Non-exercise of the Noble Agri Option at the Current Time


On 3 December 2015, the INEDs considered whether or not to exercise the Noble Agri Option. The INEDs reviewed relevant information of the Noble Agri Option, which they reasonably believe to be sufficient in forming their opinion.


The Board hereby announces that the INEDs unanimously resolved that, for the time being, it is not in the interests of the Company and its shareholders as a whole to make a definitive decision whether or not to exercise the Noble Agri Option.


The INEDs' decision was made on the following premise:


The oilseeds crushing market remains challenging as the imbalance between supply and demand forces in the industry can hardly be alleviated in the short term given the current macroeconomic pressures.
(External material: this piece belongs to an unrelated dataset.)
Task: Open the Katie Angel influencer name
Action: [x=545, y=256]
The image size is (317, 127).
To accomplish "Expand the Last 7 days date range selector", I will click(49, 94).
At this stage, the Company is dedicated to intensive organic growth by laying a solid foundation for its operations and management. For the benefit of the Company and its shareholders as a whole, the Company will closely observe the potential changes in the industry and on the market and choose a more appropriate time to decide whether to exercise the Noble Agri Option.


The Company has accordingly decided not to exercise the Noble Agri Option for the time being. The INEDs will continue to review the Noble Agri Option on an annual basis and the Company will disclose the decision and reason(s) for such decision by way of announcement.


For the avoidance of doubt, the Board wishes to emphasise no final and definitive decision has been made as to whether the Company will exercise the Noble Agri Option in future.


By Order of the Board

China Agri-Industries Holdings Limited CHI Jingtao

Chairman


Hong Kong, 3 December 2015


As at the date of this announcement, the Board comprises: Mr. CHI Jingtao as chairman of the Board and executive director; Mr. YUE Guojun and Mr. SHI Bo as executive directors; Mr. NING Gaoning, Mr. YU Xubo and Mr. MA Wangjun as non-executive directors; and Mr. LAM Wai Hon, Ambrose, Mr. Patrick Vincent VIZZONE and Mr. ONG Teck Chye as independent non-executive directors.